Interpretaciones y polémicas
Entre pasajes más extraños aparece la imagen de enjambres: la cuarteta dice: “El gran enjambre de abejas surgirá de la emboscada nocturna”. Los intérpretes debaten si aquí hay simbología —plagas, el manejo de drones modernos, movimientos sociales o metáforas— porque resulta poco creíble un ataque literal de abejas que provoque daños a gran escala. Lo más acertado sería la referencia a los drones utilizados actualmente.
La inquietante profecía de Nostradamus para 2026 sobre una “guerra de siete meses”
En otra cuarteta se lee “El gran hombre será derribado en el día por un rayo”. La interpretación popular imagina a una figura pública alcanzada por un rayo durante un acto. Los que siguen a Nostradamus advierten que la ambigüedad permite adaptarla a reveses inesperados de líderes o celebridades, no necesariamente fenómenos meteorológicos.
Lecturas, riesgo y cautela.
La mención a Suiza resulta más inquietante: la cuarteta incluye: “Por el favor que la ciudad le mostrará… el Ticino se desbordará de sangre…”, señala al cantón del Ticino.

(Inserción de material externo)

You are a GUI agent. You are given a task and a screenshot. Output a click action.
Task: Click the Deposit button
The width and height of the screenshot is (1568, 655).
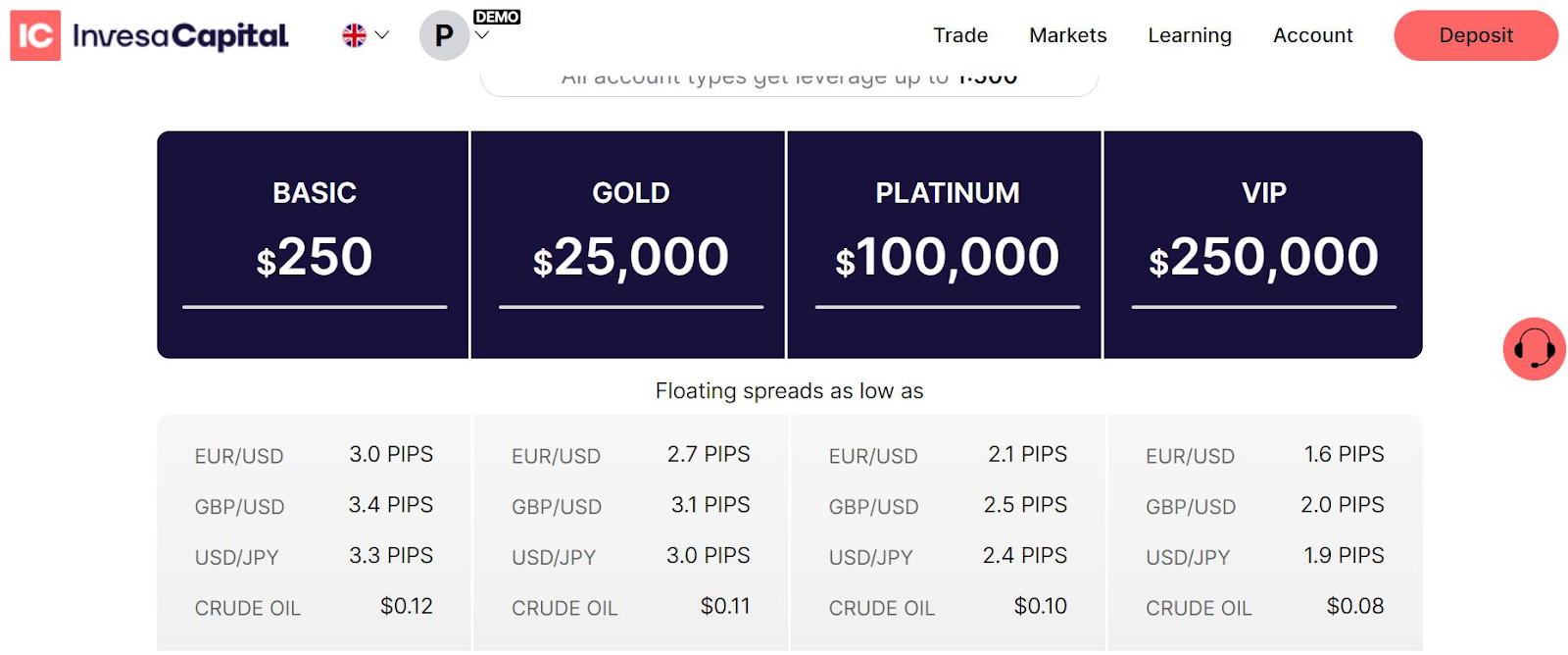pyautogui.click(x=1475, y=35)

Interpretaciones hablan de catástrofe, violencia o epidemia, mientras que los críticos subrayan errores de copia, latín enigmático y traducciones que complican saber qué quiso decir Nostradamus.
Los historiadores recuerdan que sus profecías fueron escritas en francés antiguo con recursos retóricos y latín impreciso, y que a lo largo de siglos los manuscritos tuvieron copias divergentes. Ese panorama alimenta tanto a los creyentes como a los escépticos: unas lecturas encuentran aciertos a posteriori, otras denuncian que todo depende del ojo que interpreta.
En definitiva, las profecias de Nostradamus siguen generando titulares y debates. Mientras que algunos medios promocionan profecías sensacionales, los expertos piden prudencia y contexto histórico.